Public indifference to the bland, self-serving autobiographies of Rio Ferdinand, Ashley Cole and company has been a heartening feature of sports publishing this year, though never let it be said that the stellar talents present a sani-tised version of their lives.
Consider this revelation from Wayne Rooney's My Story So Far. (HarperSport, [pound]17.99) In secondary school, the boy wonder began suspecting he was of Irish descent. "I came home and said to my dad, 'Are we Irish?' 'How do I know?' he replied."
Rooney's material is interesting enough yet is rendered dull by the safe, conventional format. But imagine the story was turned into fiction. The Japan-based, Huddersfield-born David Peace did exactly that with Brian Clough's 44 days as Leeds United manager in The Damned Utd (Faber, [pound]12.99), the most compelling football book of 2006.

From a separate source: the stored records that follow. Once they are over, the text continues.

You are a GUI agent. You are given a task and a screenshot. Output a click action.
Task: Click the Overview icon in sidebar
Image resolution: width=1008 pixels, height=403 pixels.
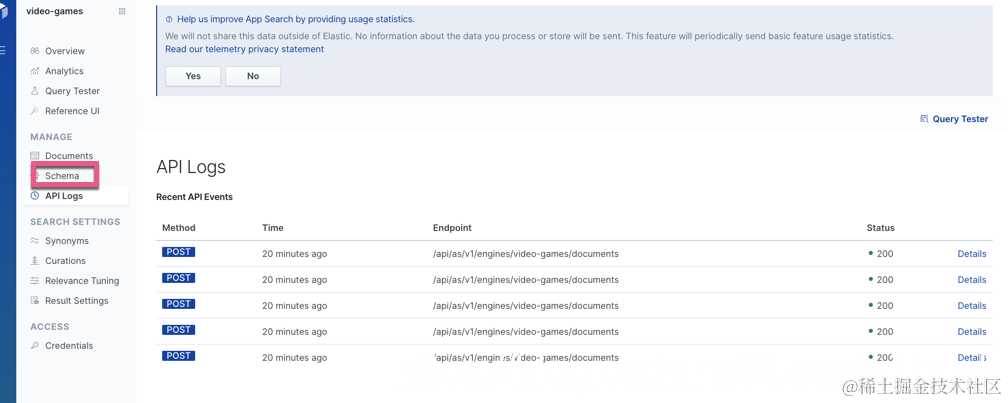[x=35, y=51]
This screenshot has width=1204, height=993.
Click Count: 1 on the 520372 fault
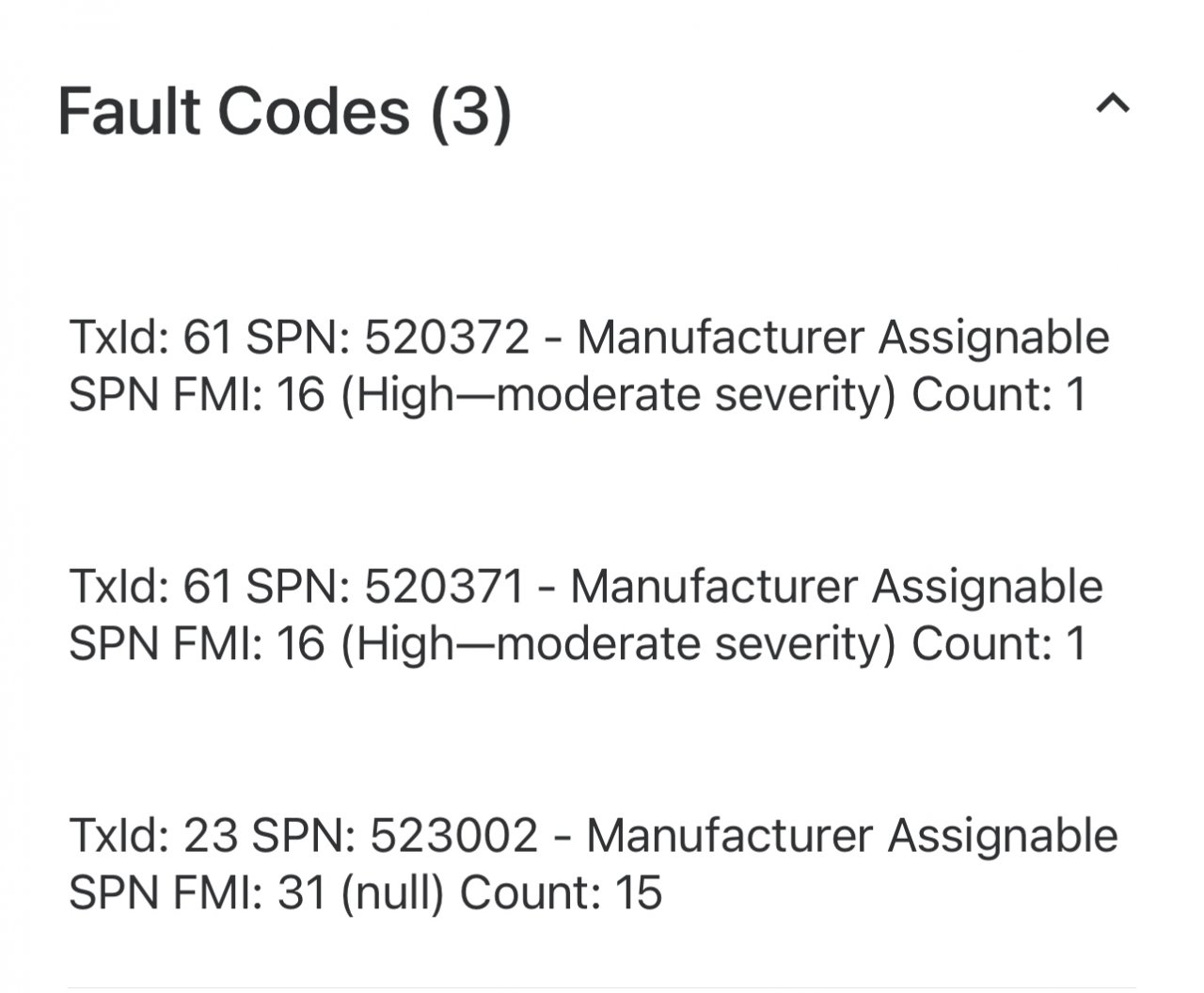pos(999,394)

The treatment is novel in more ways than one. Peace weaves together two narratives, one dealing with Clough's rise and fall at Derby, while the other is his ill-starred reign as successor at Elland Road to Don Revie, whose achievements Clough had denounced as tainted.

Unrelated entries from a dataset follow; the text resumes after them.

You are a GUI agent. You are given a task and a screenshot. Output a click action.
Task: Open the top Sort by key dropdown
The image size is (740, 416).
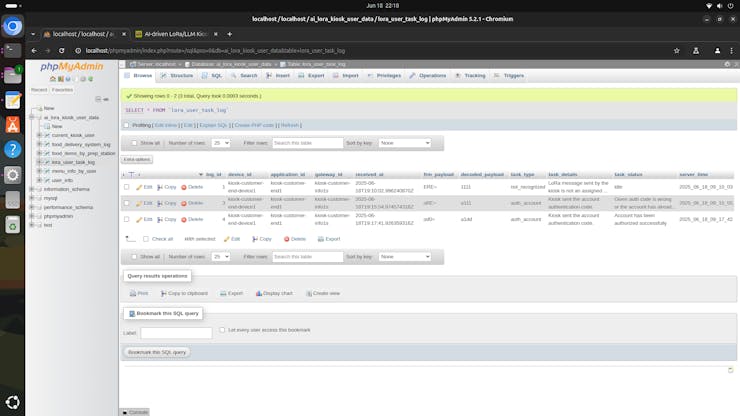coord(404,143)

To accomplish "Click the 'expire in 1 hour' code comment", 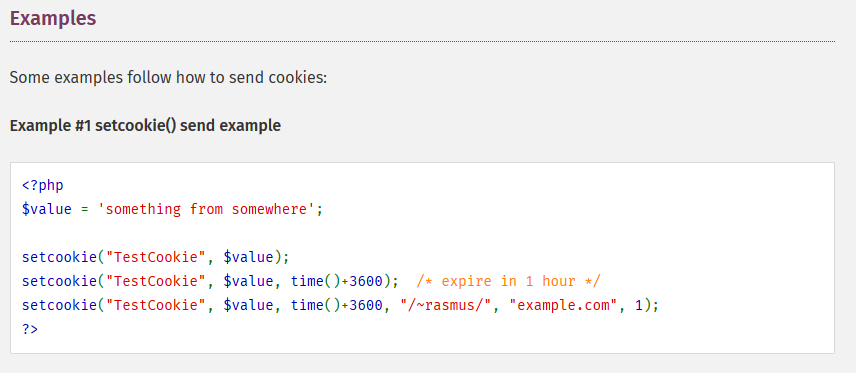I will 508,281.
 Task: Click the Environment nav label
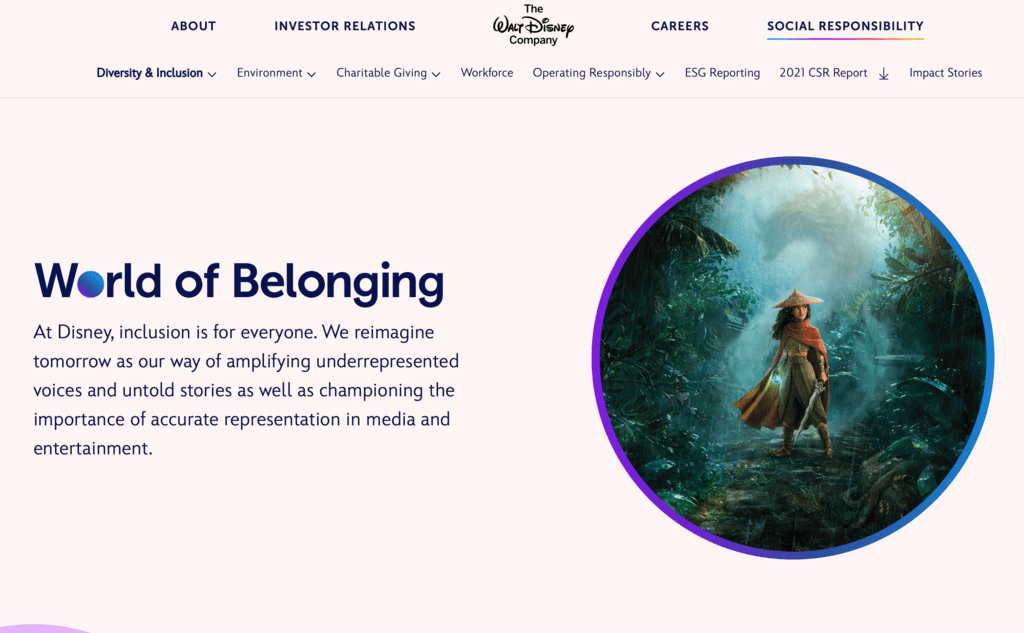click(x=269, y=73)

Shakespearian in its scale, ambition, depth and elements of tragedy, farce and betrayal, the book depicts Clough as all bravado, ruthlessness and certainty on the outside. Inside, there is sadness, paranoia and loneliness, compounded in Peace's skilful straddling of the line between fact and imagination by Peter Taylor's refusal to join him at Leeds.
To call The Damned Utd meticulously researched may sound like criticism to literary ears. Be assured historical accuracy does not impede a more important sense of authenticity, that which makes Clough's voice, hectoring and helpless, ring in the reader's ears.

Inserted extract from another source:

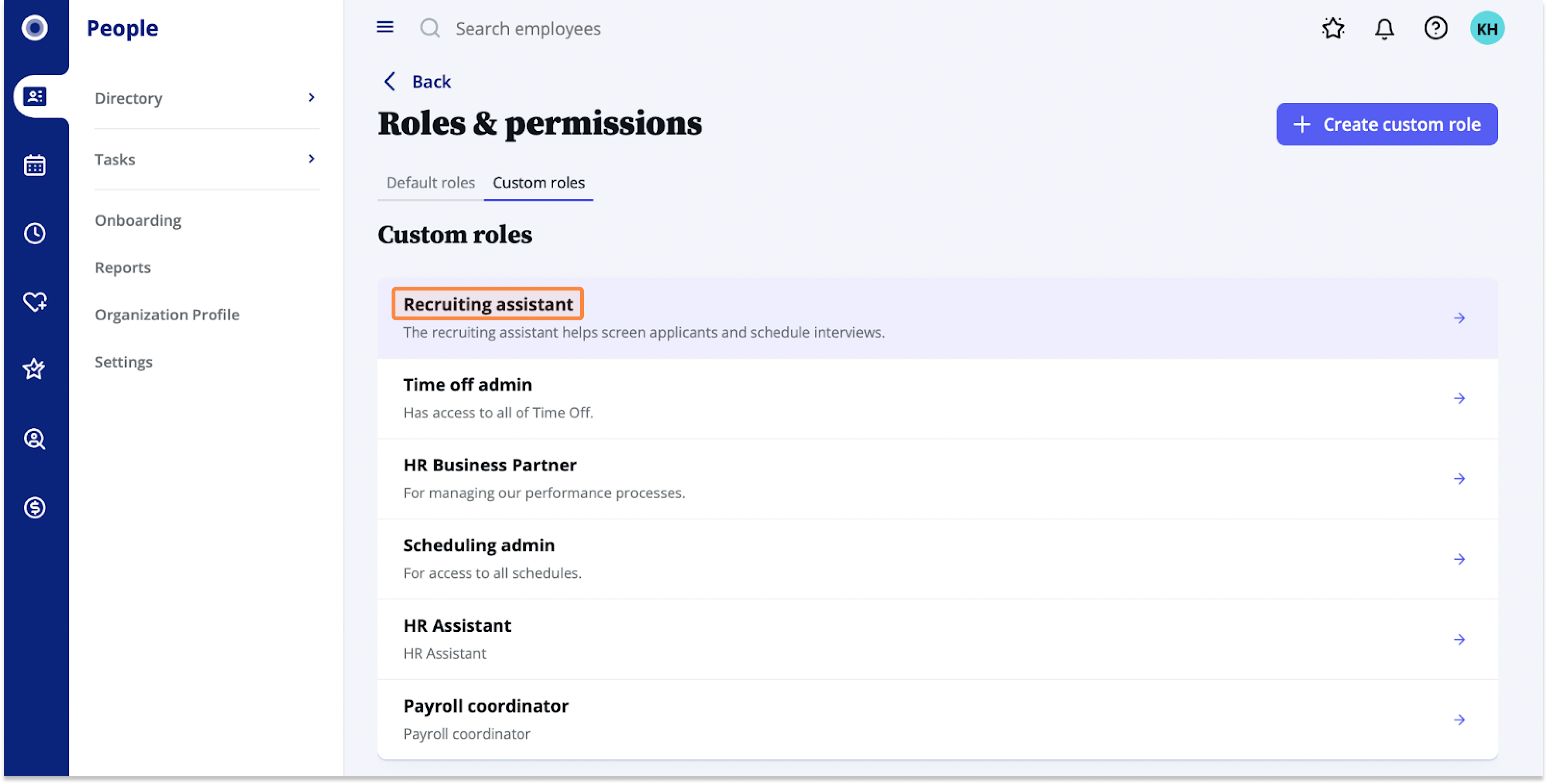Expand the Directory submenu chevron

pyautogui.click(x=311, y=97)
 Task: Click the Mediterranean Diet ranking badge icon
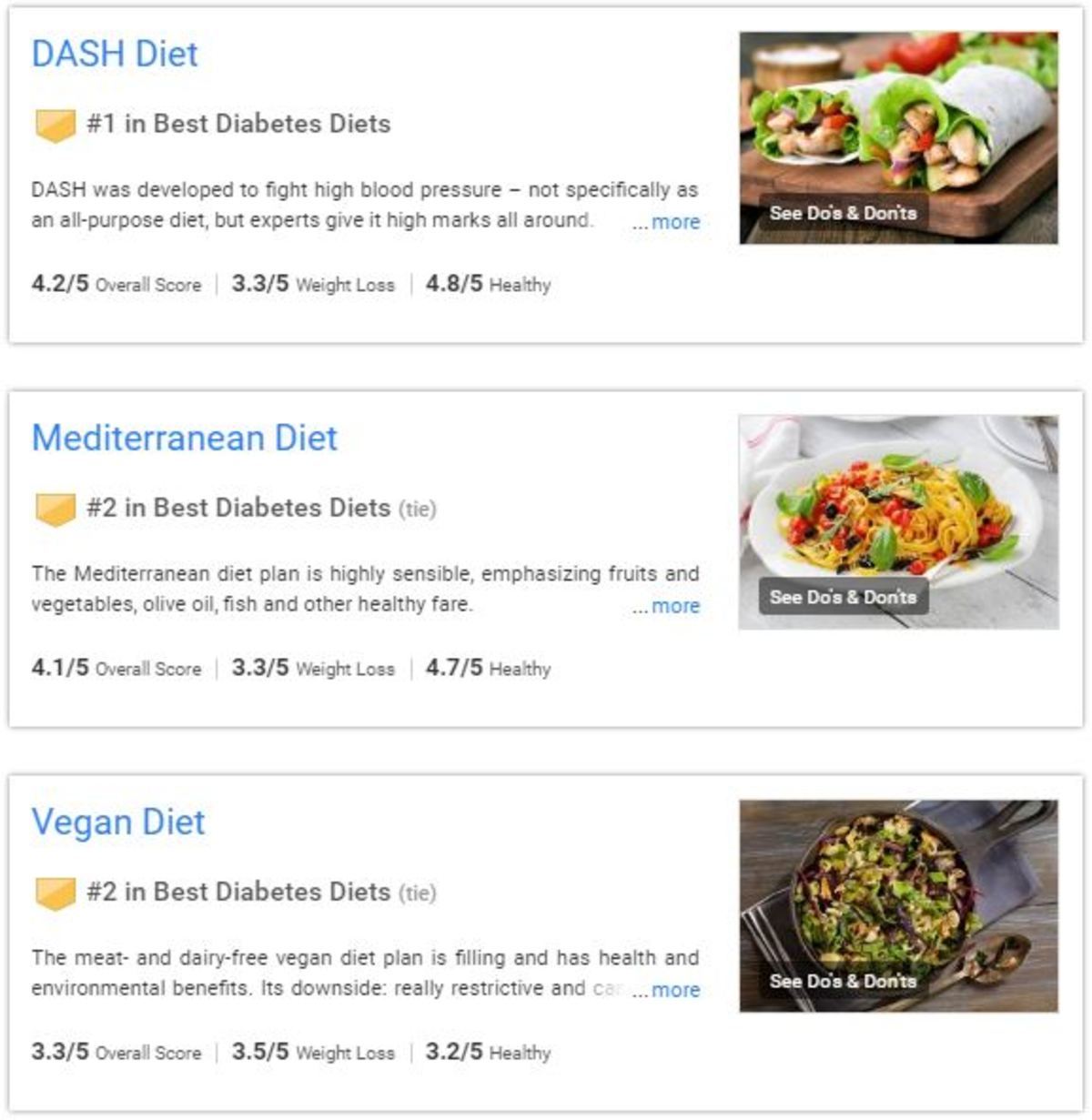click(x=55, y=509)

Two distinct stories threaded into an absorbing whole is also the format for the thought-provoking Best and Edwards: Football, Fame and Oblivion by Gordon Burn (Faber, [pound]16.99). The book investigates how two players, whose greatness was truncated by drink and death respectively, could each epitomise Bobby Charlton's description of Manchester United as "more a breed than a team" yet be so different in their personalities.
The football world into which Clough and the doomed United burst is brilliantly captured in The Best of Charles Buchan's Football Monthly (English Heritage, [pound]16.99). Edited by Simon Inglis, it starts with an essay analysing the history and appeal of the must- read magazine after its 1951 launch.
Inglis then lets the journalism speak for itself, reproducing pages with headlines that sound oddly contemporary, "We …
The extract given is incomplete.